Start small – don’t overload
Logically, I started with my letters. However, even learning a dozen variants in one sitting with an Arabic teacher left my brain fried. My yr11 students who are always in school early relished the opportunity to turn the tables on me and are very supportive. However, in their excitement they tried to give me too much at first or went off in tangents about definitions with one another in Arabic. Whilst their enthusiasm and desire to help was undoubtable; it gave me a unique insight into the experience of a brand new ESL/EAL student that is given too much at once, finding themselves adrift in a foreign language. I felt the sense of achievement of correctly answering what I had learnt in previous sessions and took a lot of pride in my letter formation but floundered when asked for a letter or word I hadn’t explicitly been taught. Sometimes people assumed I knew certain letters or phrases therefore I have learnt not to take for granted the prior knowledge of ESL/EAL students and the value of low stakes quizzing which others have blogged about before here and here. Seeing what they can do for confidence from the other side of the desk was quite powerful.
Repetition & correction
Here is where my yr11 students really came into their own and I felt I made the most progress as well. When I mark, I will correctly write their spellings for them to duplicate x3. Some may argue that they must retrieve the correct spelling themselves or even find the error in the sentence or line; I would argue with students still in the formative stages of understanding the language this can be a huge and rather unnecessary barrier. One student in particular, Mohammad, checked my simple vocabulary and seemed to get real pleasure out of ensuring that I rewrote each word out correctly x3 as I ask him to do in class. Seeing this from the other side, it was neither tedious nor a waste of time as with each reiteration of the words my Arabic handwriting became more confident and I sometimes said the rules out loud that I has got wrong previously: the ‘d’ and the ‘r’ do not connect when within a word. The benefit was two-fold: my students enjoy exacting what they see as a light-hearted retribution whilst I can see real progress very quickly. It gave me a sense of achievement even though my language ability is incredibly limited.
Phonetics and definitions
Arabic is a phonetic language and much discussion has been had times about the spelling of words which has often left me with no clearer idea about the correct spelling or pronunciation. Two very supportive Arabic teachers have been explicit in their teaching of pronunciation and helping me write the English phonetic equivalent to support my ‘classwork’. What this has taught me is the subtleties in language that we take for granted as fluent speakers creates a minefield for ESL/EAL students. In our department we are driving for a knowledge-rich vocabulary curriculum, exposing students to high quality texts with the tools to access them. Alex Quigley @HuntingEnglish has written extensively about the need to address this vocabulary gap and given strategies for which to do so, guiding the way in our approach to bolstering student vocabulary knowledge. Vocabulary Ninja has also popped up with this Laboratory for exploring words in more detail. This is something I really believe in and making a “case study” of vocabulary is expounded by Dough Lemov @Doug_Lemov in his book ‘Reading Reconsidered’. To take this a step further in an ESL/EAL setting I aim to make our current vocabulary model more embedded and include phonetic spelling for pronunciation on the board as well as the dual coding of images.

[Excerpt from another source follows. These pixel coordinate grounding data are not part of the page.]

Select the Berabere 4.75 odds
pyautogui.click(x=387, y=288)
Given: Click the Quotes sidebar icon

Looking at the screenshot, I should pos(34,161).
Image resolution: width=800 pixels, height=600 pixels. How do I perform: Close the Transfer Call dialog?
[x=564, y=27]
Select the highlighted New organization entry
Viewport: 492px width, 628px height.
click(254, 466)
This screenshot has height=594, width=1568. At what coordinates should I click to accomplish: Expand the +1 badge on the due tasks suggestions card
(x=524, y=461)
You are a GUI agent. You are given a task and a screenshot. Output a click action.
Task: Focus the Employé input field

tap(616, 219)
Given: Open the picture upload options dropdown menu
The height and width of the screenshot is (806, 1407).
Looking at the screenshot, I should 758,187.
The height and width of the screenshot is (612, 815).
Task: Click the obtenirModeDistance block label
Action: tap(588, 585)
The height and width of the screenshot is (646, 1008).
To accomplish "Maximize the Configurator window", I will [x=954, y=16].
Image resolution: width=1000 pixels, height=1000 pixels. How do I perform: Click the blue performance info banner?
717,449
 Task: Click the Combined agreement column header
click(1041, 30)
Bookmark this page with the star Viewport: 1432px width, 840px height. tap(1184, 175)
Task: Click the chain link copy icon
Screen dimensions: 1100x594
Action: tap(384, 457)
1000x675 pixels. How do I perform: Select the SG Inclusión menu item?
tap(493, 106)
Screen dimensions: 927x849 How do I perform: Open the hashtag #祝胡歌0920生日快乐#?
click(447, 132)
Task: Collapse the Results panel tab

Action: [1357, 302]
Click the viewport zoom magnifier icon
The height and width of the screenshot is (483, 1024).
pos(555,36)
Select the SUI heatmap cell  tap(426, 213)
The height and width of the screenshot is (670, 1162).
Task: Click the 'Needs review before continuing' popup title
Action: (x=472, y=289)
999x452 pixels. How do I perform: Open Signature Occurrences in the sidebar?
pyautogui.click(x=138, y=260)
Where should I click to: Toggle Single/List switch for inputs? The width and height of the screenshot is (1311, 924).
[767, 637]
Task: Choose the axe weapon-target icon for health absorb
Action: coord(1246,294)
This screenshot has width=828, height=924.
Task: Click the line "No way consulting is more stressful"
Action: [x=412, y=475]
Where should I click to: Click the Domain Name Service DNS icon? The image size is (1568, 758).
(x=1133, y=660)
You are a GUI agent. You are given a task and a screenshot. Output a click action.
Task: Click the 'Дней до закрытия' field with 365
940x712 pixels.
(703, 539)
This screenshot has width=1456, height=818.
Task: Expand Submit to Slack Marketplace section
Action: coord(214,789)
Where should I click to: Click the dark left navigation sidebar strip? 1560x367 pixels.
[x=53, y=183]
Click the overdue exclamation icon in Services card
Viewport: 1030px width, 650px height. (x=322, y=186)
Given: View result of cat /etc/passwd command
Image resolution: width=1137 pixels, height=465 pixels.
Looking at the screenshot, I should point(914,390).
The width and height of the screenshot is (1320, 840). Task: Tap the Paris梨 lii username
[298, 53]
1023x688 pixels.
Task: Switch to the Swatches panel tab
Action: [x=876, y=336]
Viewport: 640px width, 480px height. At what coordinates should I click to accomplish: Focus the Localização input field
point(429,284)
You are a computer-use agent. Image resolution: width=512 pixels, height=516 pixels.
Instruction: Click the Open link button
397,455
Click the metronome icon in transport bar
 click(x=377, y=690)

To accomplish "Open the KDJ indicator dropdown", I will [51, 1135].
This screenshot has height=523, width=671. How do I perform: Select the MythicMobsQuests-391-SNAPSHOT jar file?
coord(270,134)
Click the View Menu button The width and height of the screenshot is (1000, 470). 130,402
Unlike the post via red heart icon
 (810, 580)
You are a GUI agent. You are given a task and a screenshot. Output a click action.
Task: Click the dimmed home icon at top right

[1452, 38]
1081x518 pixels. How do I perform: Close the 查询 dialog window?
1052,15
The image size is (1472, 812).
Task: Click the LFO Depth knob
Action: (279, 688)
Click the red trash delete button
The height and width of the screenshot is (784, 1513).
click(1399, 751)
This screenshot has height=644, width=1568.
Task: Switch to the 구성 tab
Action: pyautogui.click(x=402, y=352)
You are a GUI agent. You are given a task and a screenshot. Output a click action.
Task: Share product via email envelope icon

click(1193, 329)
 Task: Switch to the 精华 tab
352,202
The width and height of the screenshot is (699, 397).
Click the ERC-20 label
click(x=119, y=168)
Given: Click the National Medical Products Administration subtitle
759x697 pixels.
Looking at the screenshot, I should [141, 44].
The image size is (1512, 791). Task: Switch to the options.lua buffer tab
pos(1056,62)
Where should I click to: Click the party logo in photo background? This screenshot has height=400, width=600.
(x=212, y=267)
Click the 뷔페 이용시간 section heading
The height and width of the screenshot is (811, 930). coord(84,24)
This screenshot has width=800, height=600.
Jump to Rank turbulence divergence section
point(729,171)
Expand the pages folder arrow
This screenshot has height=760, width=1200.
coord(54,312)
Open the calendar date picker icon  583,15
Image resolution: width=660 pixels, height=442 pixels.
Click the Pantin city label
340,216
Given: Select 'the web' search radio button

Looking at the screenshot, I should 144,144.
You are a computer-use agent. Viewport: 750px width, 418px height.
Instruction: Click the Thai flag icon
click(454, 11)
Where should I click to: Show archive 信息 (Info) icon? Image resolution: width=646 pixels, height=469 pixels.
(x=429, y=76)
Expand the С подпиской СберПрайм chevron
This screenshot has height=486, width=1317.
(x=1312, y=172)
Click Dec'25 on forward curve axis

We currently also have something called Magpie Books where all ambitious vocabulary is ‘magpied’ from texts we have read; descriptive writing we have co-created as a class or that we have explicitly taught as part of the academic language of our module. These travel with students as they move up through the school so even as their class teachers change and their class books from the previous year go home, their vocabulary banks remain intact and are continuously added to. Our ‘Word of the Week’ now offers a clear definition with the word used in multiple contexts all explicitly linked to something we have covered in that year as a frame of reference. Building on the repetition and correction I mentioned earlier, the ‘Words of the Week’ are specifically chosen to complement the learning for that week and are used overtly used in class. Year on year, I hope to take this further and offer phonetic spellings for pronunciation for each word and support this with more verbal modelling.
Real life experience
Having just returned from a spring break in Jordan, I had a real-life opportunity to test my rudimentary Arabic with people who would not immediately revert to English. It did so much for my confidence (in the few phrases that I do know) and the true sign that I was believable was that on many occasions people carried on talking to me long after my Arabic had dried up. The people of Jordan were overwhelmingly welcoming and in any country people appreciate your efforts to assimilate to their culture. This real life practice – perhaps beyond that of my own students – gave me the opportunity to try out more vocabulary than I may have done. In examining the English as a Second Language GCSE, the listening paper always focuses on real life experiences such as visiting a bank or listening to a conversation between two colleagues. In our focused support sessions of ESL/EAL students we are developing a curriculum that does not have the abstract qualities of Literature but rather focuses on building conversations like tennis games.
Retrieval practice
From returning to the role of student, nothing is more pertinent than consolidation and retrieval. The subtle nuances of pronunciation and where the emphasis is placed in a word is lost to me after a few short weeks if I do not practice. This same principal applies to everything but took the fresh perspective and learning a language to solidify this for me. I love getting quizzed by my students and colleagues as it is an opportunity to show off how much I have retained. With this in mind, and especially with exam revision ramping up, we are embedded more and more retrieval practice into our revision sessions and tutor time activities which include 5-a-day revision (find my 12 week one here); and retrieval challenge grids inspired by Kate Jones @87History and her blog about it here. These challenge grids have the flexibility to be all verbal competition or part of written classwork and the differentiated questions allows tiered questioning across a range of topics that have already been covered.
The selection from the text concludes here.